Part of the reason for the dip has been previous year numbers. Exports were at their weakest levels from November 2008 to June 2009, when they tended to remain below the $13 billion mark. In July last year, exports started picking up, hitting $14.3 billion in August. July was also the month in which Indian exports set a pre-recession record of $19 billion dollars in 2008.

In keeping with the higher base from the second half of last year and global withdrawal of stimulus, growth numbers are likely to be around 15% for the second half of the year, compared to 35% for the first half of 2010, warned Khullar.

India, however, is likely to reach its target of growing its exports by 15% this year to hit $200 billion. The first four months have already seen total exports of around $69 billion.
However, the government is concerned about the relentless growth in imports and the resulting jump in the trade deficit or import-export gap. The difference between the foreign exchange bill of imports and exports is met by diverting earnings from the exports of services, such as IT and BPO. 

July again saw a strong increase in merchandise imports, hitting $29.2 billion and led by high demand for coal, fertilizers and chemicals. Fertilizer imports more than doubled in July, thanks to a normal monsoon, while imports of coal, machinery, iron and steel and other metals grew between 35-55% in July, compared to a year ago.

While exports are nearly 20% below their $20 billion record, imports are only 13% below their $33.5 billion record set in August 2008. However, unlike in 2008, most of the present import growth cannot be explained by the run-away price of crude, which accounts for around a third of India's total goods imports.

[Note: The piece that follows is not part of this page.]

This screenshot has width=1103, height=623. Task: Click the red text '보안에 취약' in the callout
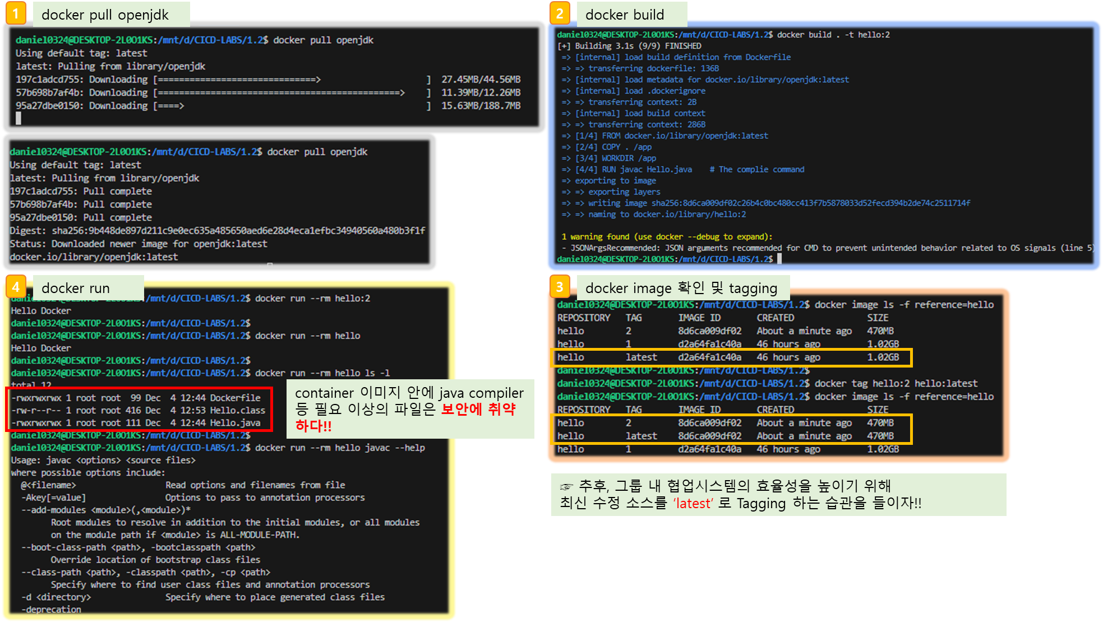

"The 34% growth in imports cannot be attributed to a jump in petroleum imports.. Petroleum imports accounted for only around $7.6 billion, and grew just 4% year on year," the secretary said, adding that current deficit trend of $130 billion a year are clearly out of the government's comfort zone.

Khullar also said that the recent visa-fee hike by the US government on Indian skilled workers was incompatible with the US' obligations under the World Trade Organization rules.

He also said India is pushing the ASEAN trading block, including members like Thailand, Malaysia etc., to open up their service sector. The countries are afraid of opening up their service sector fearing that Indian services companies may swamp them, Khullar added.

"Our line has been that if we are providing an intermediary service -- which is the raw material for creating another good or service -- it [Indian services] can only add to your competitiveness," he said, adding that companies based in countries like the US are shooting themselves in the foot by choosing more expensive services from the locals instead of cheaper services from Indian firms.

Khullar ruled out the possibility of the government compensating tech companies for the Rs 900 crore increased annual expenses they will face due to the special visa charges.